In a recent article for MomsTEAM, sports nutrition expert Nancy Clark discussed the subject of over-hydration (hyponatremia) and offers advice on the treatment of the condition.
As someone familiar with the research on hyponatremia, I believe that, overall, Clark did a great job in covering the issue, but there are several additional points worth raising to provide additional perspective:
- Just as an athlete can be mildly dehydrated (body fluid loss of 1 to 2%) and have no major symptoms or issues, the same is true with respect to low sodium: an athlete can have mild levels of hyponatremia and not show symptoms. The key is always to avoid the extremes of dehydration (under-hydration) and hyponatremia (over-hydration);
- Clark's comment that an athlete's body can deal with transient dehydration lasting from 4 to 8 is true, but it is important to point out that moderate to severe dehydration (4-10% body fluid loss) is not good for the adult body, let alone the youth and adolescent body, during a transient time frame. Moderate to severe dehydration is of particular concern for high school male athletes in football or soccer who sweat at a high rate; they should be encouraged to replace their fluid losses prior to returning to practice;
- It is also important to remember that chronic dehydration doesn't just effect the elderly; it is a concern for kids too. In the studies we conducted a number of years ago at the University of Connecticut of athletes at summer sports camp, 50 to 75% of youth and adolescents remained mildly but chronically dehydrated the entire time they were at camp;
- I agree that thirst is a powerful fluid regulator, even though preliminary research suggests that a youth's perception of thirst is not a good indicator of dehydration. In my view, the most likely explanation for this apparent discrepancy is that the thirst mechanism works just fine for both kids and adults, but that the difference may be that children are more distracted and excited while participating in physical activity outside and simply don't pay attention to thirst. Adults can become dehydrated for the same reason: our thirst mechanism works just fine, and if we drink fluids when we become thirsty, we'd be able to keep up with our fluid losses. However, just like children, adults can become distracted or excited during competition/exercise and therefore don't pay attention.

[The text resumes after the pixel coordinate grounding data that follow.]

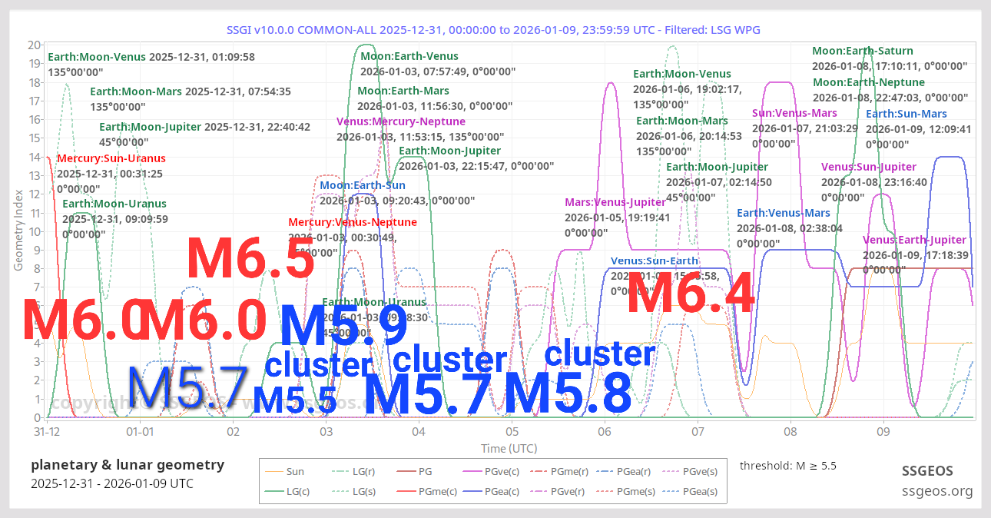991x518 pixels.
Task: Click the PGve(r) dashed line icon
Action: (x=537, y=490)
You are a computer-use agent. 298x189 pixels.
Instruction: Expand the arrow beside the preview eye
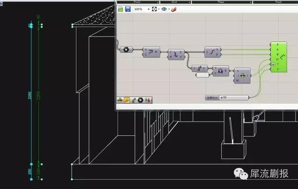tap(169, 9)
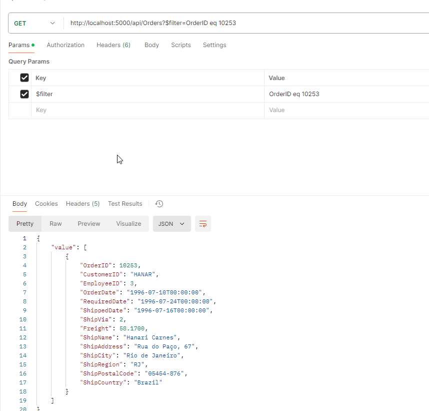Toggle the select-all checkbox beside Key header
This screenshot has width=429, height=411.
coord(24,78)
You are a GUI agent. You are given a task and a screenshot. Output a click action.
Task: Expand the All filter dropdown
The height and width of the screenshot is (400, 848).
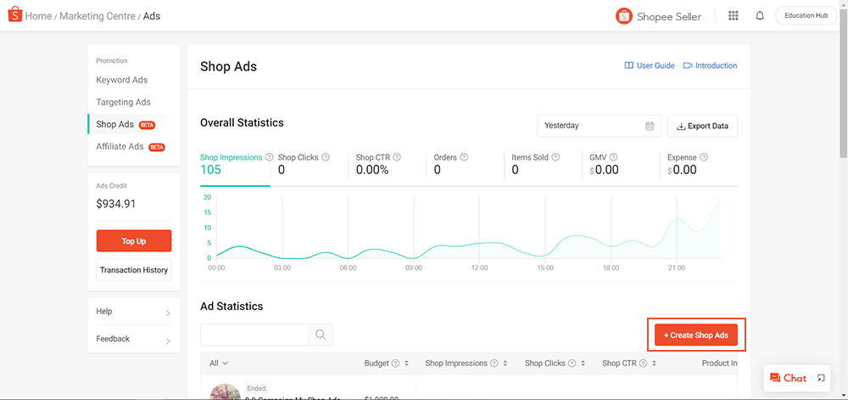219,363
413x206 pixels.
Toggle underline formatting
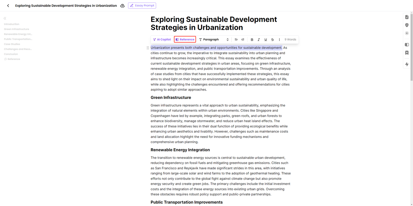click(x=266, y=39)
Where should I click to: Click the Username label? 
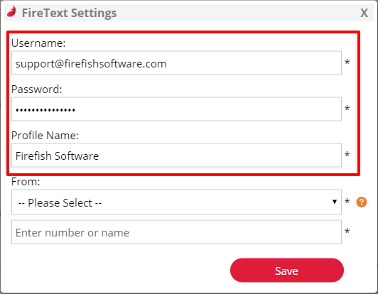click(38, 43)
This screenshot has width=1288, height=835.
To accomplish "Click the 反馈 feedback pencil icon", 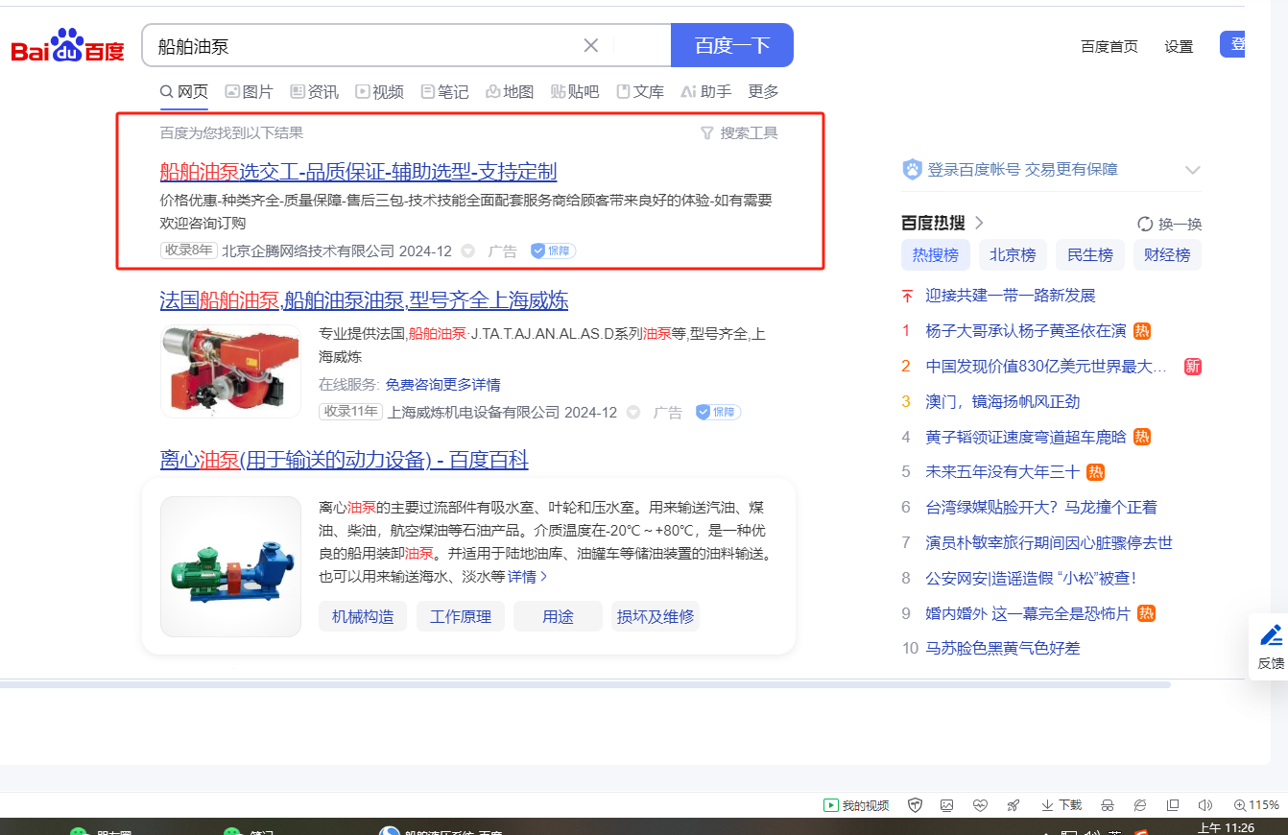I will pyautogui.click(x=1271, y=635).
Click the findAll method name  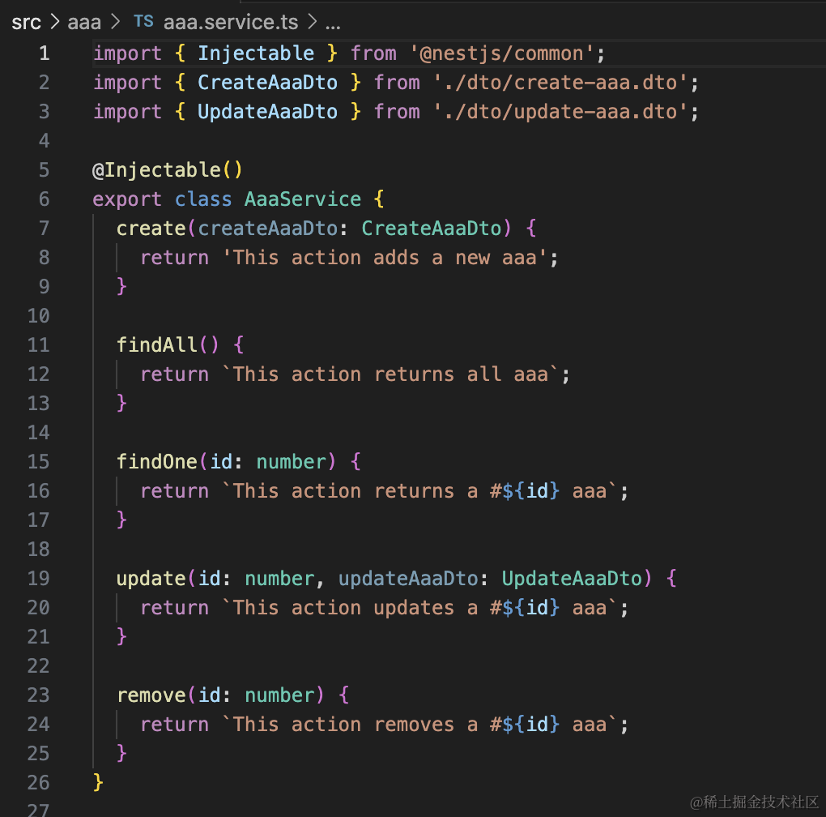156,345
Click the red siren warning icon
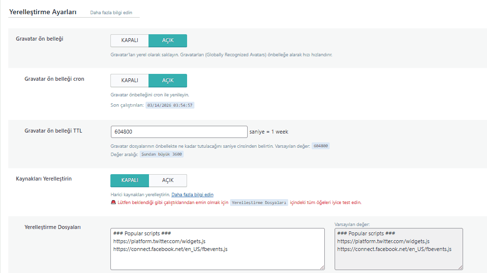Viewport: 487px width, 273px height. [113, 203]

- Like the majority of hydration researchers, I believe that exercise-induced muscle cramps result from a multitude of factors, and I doubt there is just one cause for them. There is a great deal we do not know about what causes cramps; the reason being that it is a topic that is very difficult to study because it is hard to cause cramps in a lab setting and it's hard to study them in the field as well. As a result, all we can tell is that fatigue, electrolyte imbalances, dehydration, and nerve endings all seem to play a role.
- As for the advice of some experts about treating heat syncope (collapsing at the finish line of an endurance event) by quickly raising the athlete's feet and pelvis above the level of their heart, my advice is to start by removing the person safely from the situation, and then placing them in a position of comfort, whether that is laying down with feel elevated or sitting with the feet off the ground. There is very little research to indicate that the recovery position he recommends aids significantly in venous blood flow return. If it is determined the person is dehydrated and not hyponatremic, oral fluids should be sipped.